» The task
The lines from the start of the records below through the line containing "Task: Close the" are to be copied exactly, both ends included, with nothing added.

(Pixel coordinate grounding data)
:::::

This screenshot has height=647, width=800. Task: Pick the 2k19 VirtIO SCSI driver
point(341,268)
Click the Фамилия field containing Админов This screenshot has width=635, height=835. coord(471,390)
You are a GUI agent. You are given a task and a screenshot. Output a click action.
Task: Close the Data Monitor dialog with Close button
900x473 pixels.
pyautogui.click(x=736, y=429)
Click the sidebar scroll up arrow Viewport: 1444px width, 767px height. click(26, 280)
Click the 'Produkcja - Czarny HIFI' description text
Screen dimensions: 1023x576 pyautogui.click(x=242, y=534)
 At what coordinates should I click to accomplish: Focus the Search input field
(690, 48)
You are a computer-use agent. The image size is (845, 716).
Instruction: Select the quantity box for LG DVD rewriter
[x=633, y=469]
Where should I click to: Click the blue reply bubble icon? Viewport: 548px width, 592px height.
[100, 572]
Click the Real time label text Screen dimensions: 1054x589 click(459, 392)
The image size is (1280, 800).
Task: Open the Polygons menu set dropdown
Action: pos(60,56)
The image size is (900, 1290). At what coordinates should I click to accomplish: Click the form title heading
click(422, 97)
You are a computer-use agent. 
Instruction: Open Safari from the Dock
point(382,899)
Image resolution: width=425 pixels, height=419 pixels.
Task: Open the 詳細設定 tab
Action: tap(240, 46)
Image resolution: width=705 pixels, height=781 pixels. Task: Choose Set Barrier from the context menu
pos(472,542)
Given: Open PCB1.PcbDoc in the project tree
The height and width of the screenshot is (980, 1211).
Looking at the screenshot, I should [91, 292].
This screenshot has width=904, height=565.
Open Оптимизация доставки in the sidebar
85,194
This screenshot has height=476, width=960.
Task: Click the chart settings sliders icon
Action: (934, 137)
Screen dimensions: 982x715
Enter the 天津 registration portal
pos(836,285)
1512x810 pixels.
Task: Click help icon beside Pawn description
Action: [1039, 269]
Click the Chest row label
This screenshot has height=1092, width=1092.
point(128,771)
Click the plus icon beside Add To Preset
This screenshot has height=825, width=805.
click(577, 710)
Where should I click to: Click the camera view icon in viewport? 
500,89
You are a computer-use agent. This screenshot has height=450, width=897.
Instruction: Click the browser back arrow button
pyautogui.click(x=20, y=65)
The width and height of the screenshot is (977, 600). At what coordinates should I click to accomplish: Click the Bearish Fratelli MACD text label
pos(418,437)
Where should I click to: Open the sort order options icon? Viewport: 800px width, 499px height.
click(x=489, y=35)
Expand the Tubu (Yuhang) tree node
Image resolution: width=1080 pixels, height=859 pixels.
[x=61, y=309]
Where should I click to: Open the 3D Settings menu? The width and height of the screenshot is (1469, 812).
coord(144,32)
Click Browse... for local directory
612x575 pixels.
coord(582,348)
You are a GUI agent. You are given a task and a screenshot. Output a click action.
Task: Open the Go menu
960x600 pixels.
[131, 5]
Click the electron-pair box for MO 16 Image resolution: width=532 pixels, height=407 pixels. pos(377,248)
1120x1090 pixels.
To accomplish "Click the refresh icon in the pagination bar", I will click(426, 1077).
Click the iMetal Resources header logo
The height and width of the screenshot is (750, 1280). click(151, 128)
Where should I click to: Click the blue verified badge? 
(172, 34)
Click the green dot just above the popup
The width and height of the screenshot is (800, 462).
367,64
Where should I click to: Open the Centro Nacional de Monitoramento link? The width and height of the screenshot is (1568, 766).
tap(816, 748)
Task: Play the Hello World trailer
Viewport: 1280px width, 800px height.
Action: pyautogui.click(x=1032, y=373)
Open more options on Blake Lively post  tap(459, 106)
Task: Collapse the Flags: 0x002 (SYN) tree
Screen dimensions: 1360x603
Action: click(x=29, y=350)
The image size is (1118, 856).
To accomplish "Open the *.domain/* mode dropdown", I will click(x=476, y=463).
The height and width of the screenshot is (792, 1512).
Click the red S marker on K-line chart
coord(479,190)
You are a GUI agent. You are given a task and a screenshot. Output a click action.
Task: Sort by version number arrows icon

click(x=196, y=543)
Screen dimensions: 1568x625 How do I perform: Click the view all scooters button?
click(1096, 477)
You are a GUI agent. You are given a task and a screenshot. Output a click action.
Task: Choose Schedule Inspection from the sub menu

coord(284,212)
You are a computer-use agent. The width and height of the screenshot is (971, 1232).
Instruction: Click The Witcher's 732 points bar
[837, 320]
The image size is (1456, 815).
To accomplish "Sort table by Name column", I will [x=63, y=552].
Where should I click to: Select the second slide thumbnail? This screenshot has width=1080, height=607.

:::::

» Your solution
This screenshot has height=647, width=800. Task: Pick the 2k19 VirtIO SCSI driver
point(341,268)
Click the Фамилия field containing Админов This screenshot has width=635, height=835. coord(471,390)
You are a GUI agent. You are given a task and a screenshot. Output a click action.
Task: Close the Data Monitor dialog with Close button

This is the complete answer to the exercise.